2. En ejecución de sentencia el Juez de primera instancia reguló el honorario profesional del abogado del ejecutante en la suma de $us.1050.- más $us.261, regulación que fue apelada por el Club deportivo, manifestando que el honorario debía regularse sobre la base de $us.3500.- y no sobre la suma original al haber sido parcialmente cancelada mediante cheque bancario además de no corresponder el pago del honorario del apoderado, cuya obligación de pago correspondía solamente al mandante (fs. 4).
3. Por Auto de Vista de 7 de noviembre de 2001, los Vocales recurridos resuelven la apelación confirmando el Auto de 6 de marzo de 2001, con la modificación de regular el honorario profesional en la suma de $US. 525.- que debe cancelar el Club Wilstermann a favor del ejecutante; sin lugar al honorario del apoderado, bajo el argumento de que dicho Tribunal tenía evidencia de que antes del pronunciamiento de la sentencia de primera instancia el Club ejecutado pagó al ejecutante la suma de $US. 3500 (fs. 4).

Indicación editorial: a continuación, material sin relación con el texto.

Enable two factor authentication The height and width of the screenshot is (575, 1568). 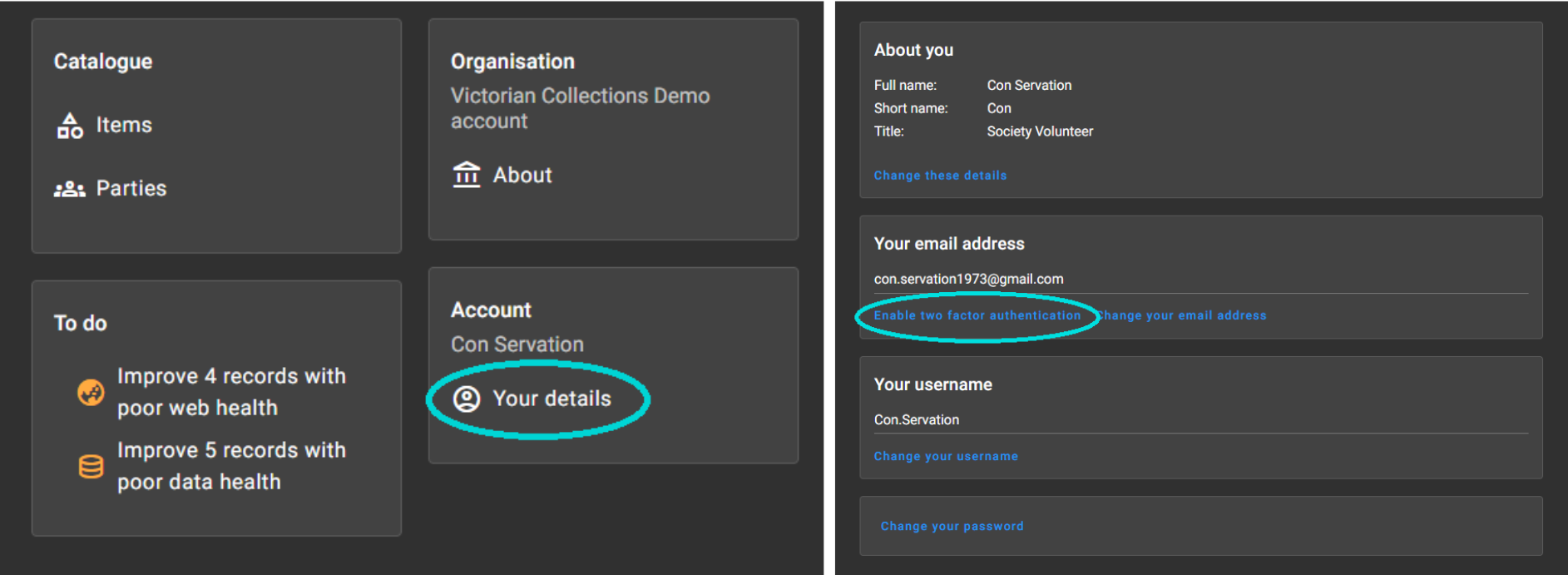click(x=977, y=315)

Considerando: Que la protección de la garantía constitucional que el Amparo conlleva está sujeta a determinados presupuestos, uno de ellos es que el recurrente esté legitimado para impugnar el acto u omisión reclamado. Así el art. 19-II de la Constitución Política del Estado dispone que el Recurso de Amparo debe ser interpuesto por la persona agraviada o por otra a su nombre con poder suficiente; en tal virtud, la legitimación activa en el Amparo corresponde al afectado que directamente acredita interés en el asunto y en quien recaen las consecuencias jurídicas de la resolución o acto de la autoridad que se impugna.

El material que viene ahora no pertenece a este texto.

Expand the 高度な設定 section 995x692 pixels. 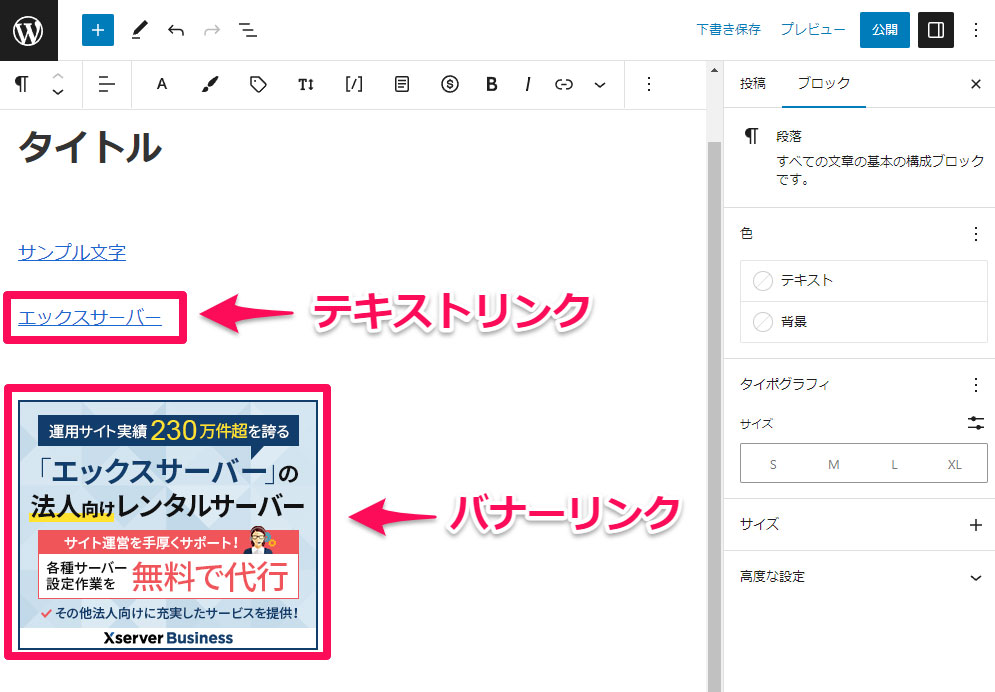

El art. 194 del Código de Procedimiento Civil señala que las disposiciones de la sentencia sólo comprenderán a las partes que intervienen en el proceso y a las que trajeren o derivaren sus derechos de aquella. Por su parte, el art. 199 de la misma disposición legal al referirse al alcance de las costas señala que las costas del proceso comprenderán los diversos gastos justificados y necesarios hechos por la parte victoriosa, tales como papel sellado, timbres y otros reconocidos por el arancel de derechos procesales. Asimismo comprende el honorario del abogado y el salario de las personas a las que se refiere el párrafo II del art. 51 de la misma disposición legal.

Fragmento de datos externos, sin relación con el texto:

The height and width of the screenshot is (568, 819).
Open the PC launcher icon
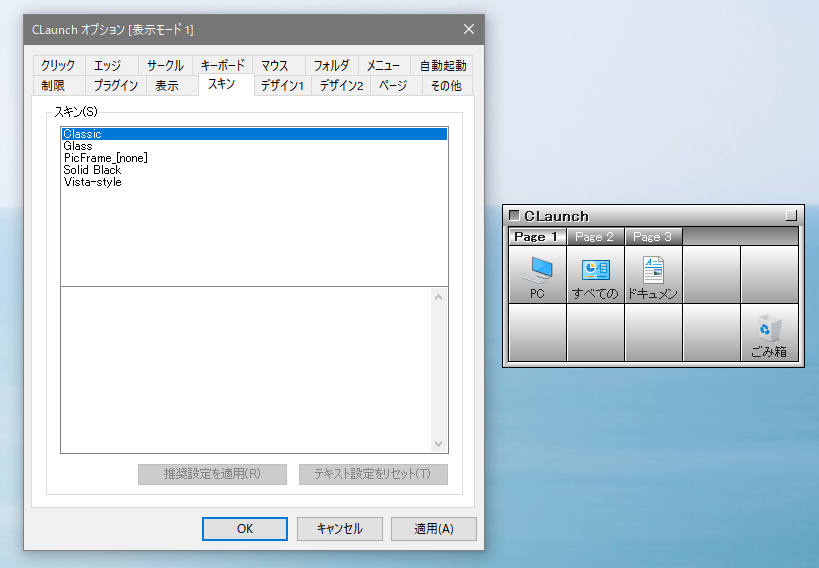tap(538, 275)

En el caso que se analiza, el recurrente efectivamente actuó como abogado y apoderado de Isaac Mollinedo dentro del proceso ejecutivo seguido por éste ultimo contra el Club deportivo “Wilstermann”, proceso en el que se dictó sentencia declarando probada la demanda, con costas a favor del ejecutante. Ello implica que la regulación de las costas y su pago sólo pueden ser reclamadas por el ejecutante en forma personal o a través de apoderado con poder suficiente, como se lo ha ido haciendo dentro del proceso. Sin embargo, al presente el monto del honorario profesional que es objeto del presente Recurso, no puede ser reclamado directamente por el ahora recurrente al no tener personería para el efecto, pues no podemos dejar de lado que los honorarios profesionales del abogado, en virtud al art. 199 del Código de Procedimiento Civil antes citado forman parte de las costas que corresponden -en este caso- al ejecutante, no al abogado, por lo que es evidente la impersonería del recurrente para la interposición del presente Recurso circunstancia que impide a este Tribunal a analizar el fondo de la problemática debiendo declarar la improcedencia del Recurso.